How are ganglion cysts diagnosed?
A specialist can often diagnose a ganglion cyst after a physical examination. At other times, they may recommend x-ray, ultrasound or MRI imaging to rule out other conditions.
Can ganglion cysts come back after surgery?
Ganglion cysts have a 50 percent recurrence rate following fine-needle aspiration. However, it is rare for the cyst to reappear following surgical removal.
Who can remove ganglion cysts and soft tissue tumors?
Hand surgeons, general surgeons,orthopedic and plastic surgeons can all remove ganglion cysts and soft tissue tumors. Dr. Ebanks is a highly experienced general surgeon with years of specialized training in hand and plastic surgery. She has helped numerous patients diagnosed with these conditions.
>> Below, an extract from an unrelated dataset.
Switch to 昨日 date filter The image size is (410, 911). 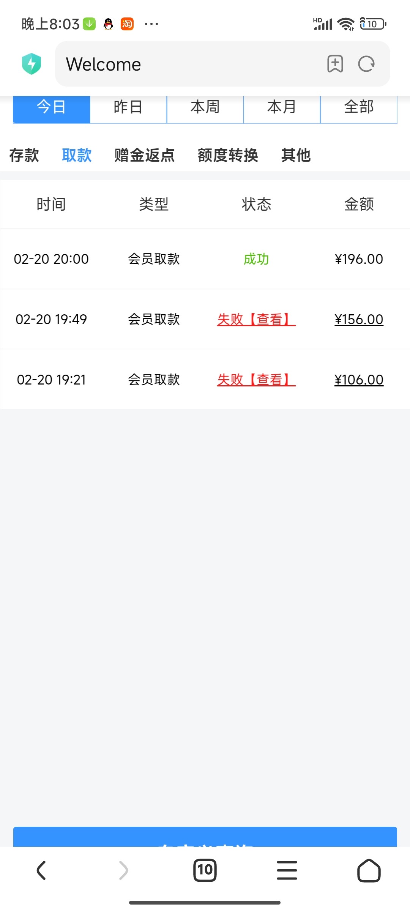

What is the recovery time after ganglion cyst or hand tumor removal?
Hand surgery procedures are performed on an outpatient basis, so expect initial recovery to be fairly quick. However, full recovery from any type of hand surgery usually takes a couple of weeks up to 3 month before you can start using your hand as usual. You may also have a splint for the first few weeks.
Is a soft tissue mass always cancer?
Only a small percentage of soft tissue tumors turn out to be cancer, including those that appear on the hand or wrist.